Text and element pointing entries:
-*-*-

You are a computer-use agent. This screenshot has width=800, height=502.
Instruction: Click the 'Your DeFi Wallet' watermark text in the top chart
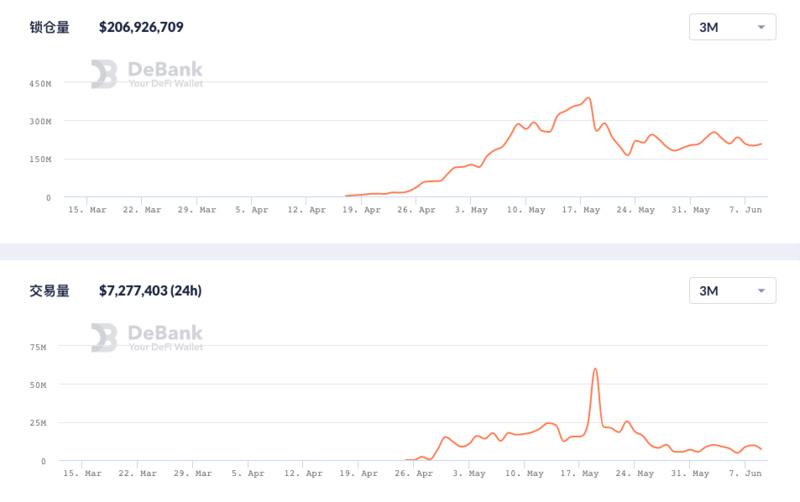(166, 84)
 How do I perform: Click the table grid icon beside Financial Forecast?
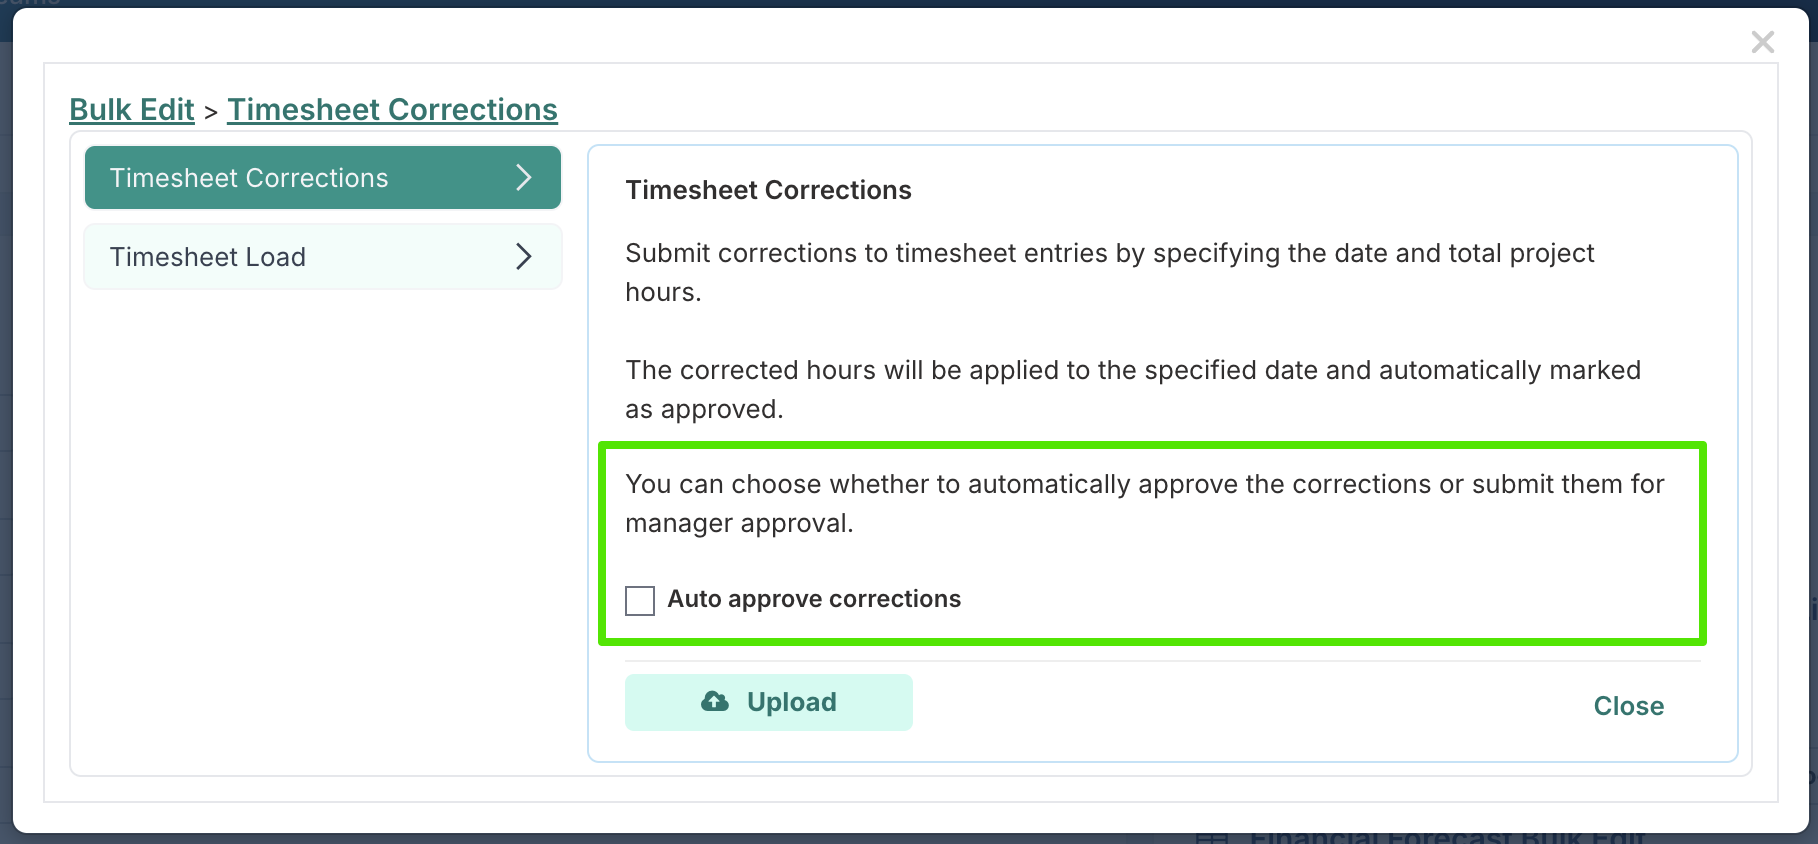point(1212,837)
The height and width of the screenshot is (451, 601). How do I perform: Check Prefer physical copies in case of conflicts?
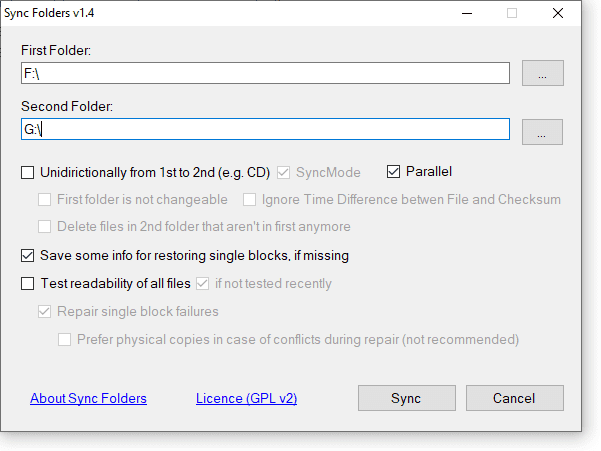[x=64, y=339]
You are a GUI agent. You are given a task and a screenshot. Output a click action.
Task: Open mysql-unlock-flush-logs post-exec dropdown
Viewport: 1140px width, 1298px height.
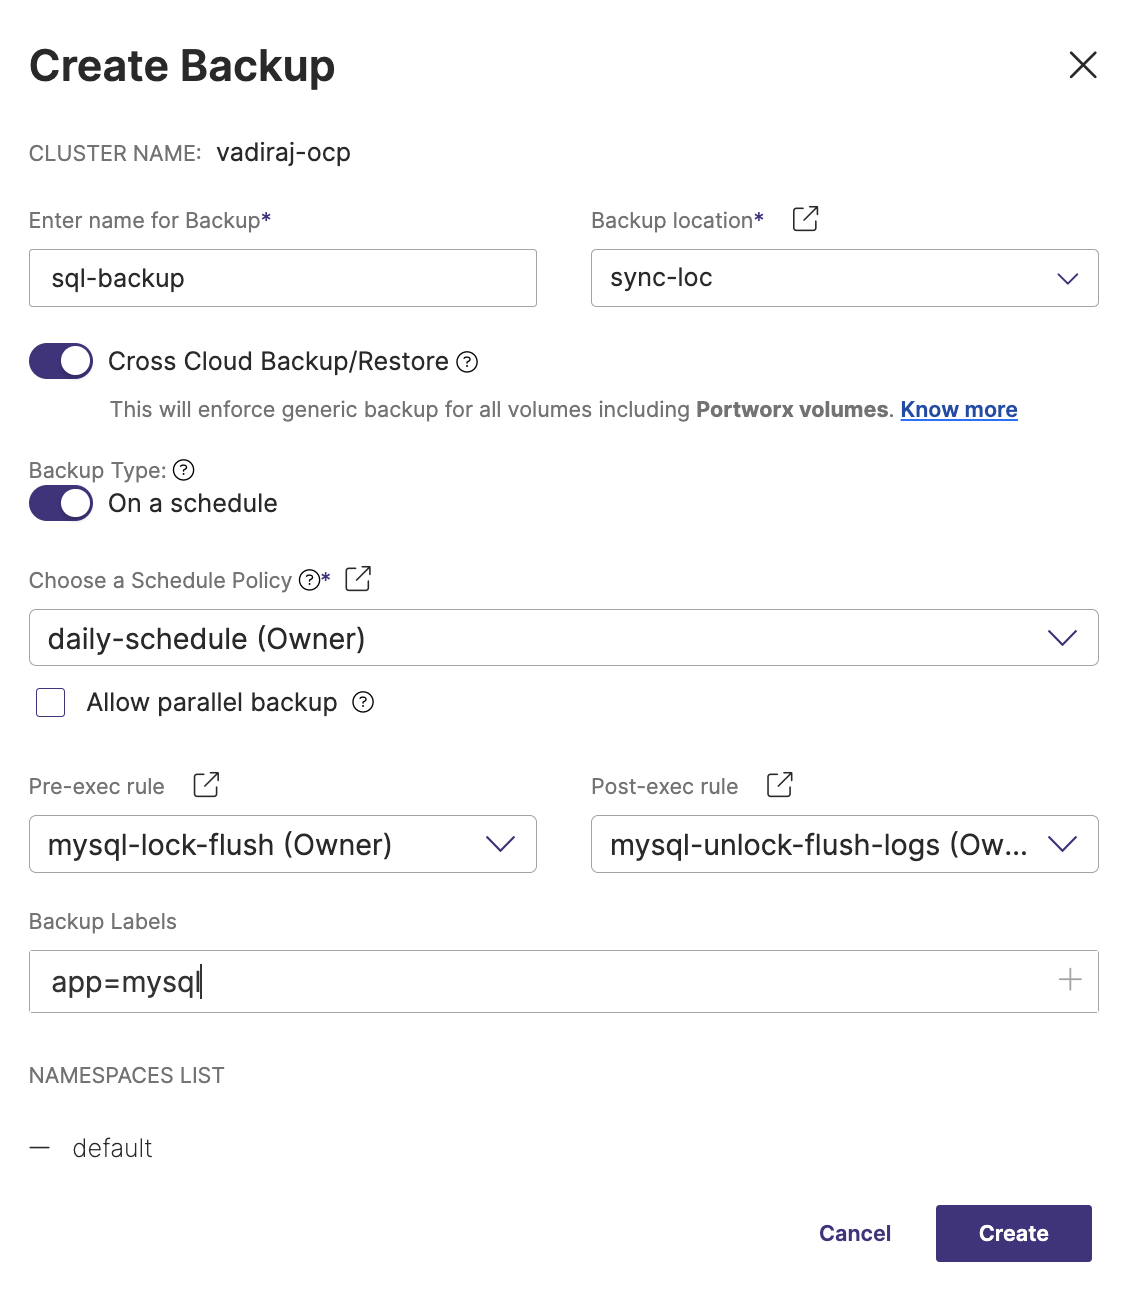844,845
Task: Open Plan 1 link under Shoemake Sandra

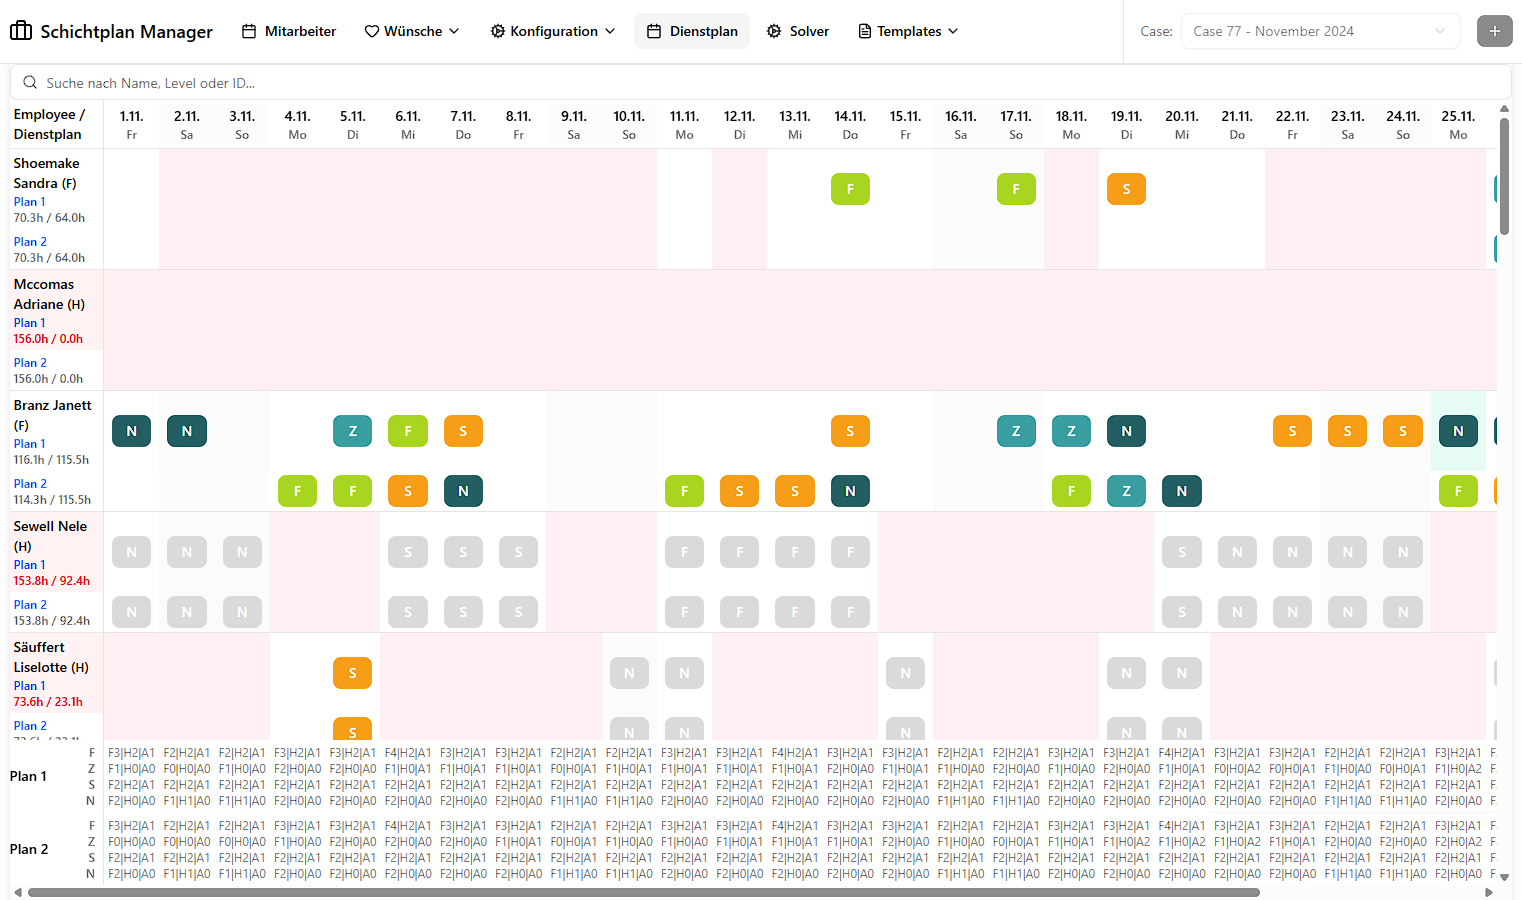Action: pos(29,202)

-*-*-

--- Work to do ---
Rewrite every entry above with "screen capture" in place of "screenshot" throughout, keeping everything else the same and leaving out the pictures.

--- Written answer ---
You are a computer-use agent. This screen capture has width=800, height=502.
Instruction: Click the 'Your DeFi Wallet' watermark text in the top chart
(166, 84)
 How do I perform: Click the table grid icon beside Financial Forecast?
point(1212,837)
The height and width of the screen capture is (451, 601). How do I perform: Check Prefer physical copies in case of conflicts?
[x=64, y=339]
You are a GUI agent. You are given a task and a screen capture. Output a click action.
Task: Open mysql-unlock-flush-logs post-exec dropdown
Viewport: 1140px width, 1298px height.
844,845
Task: Open Plan 1 link under Shoemake Sandra

Action: pos(29,202)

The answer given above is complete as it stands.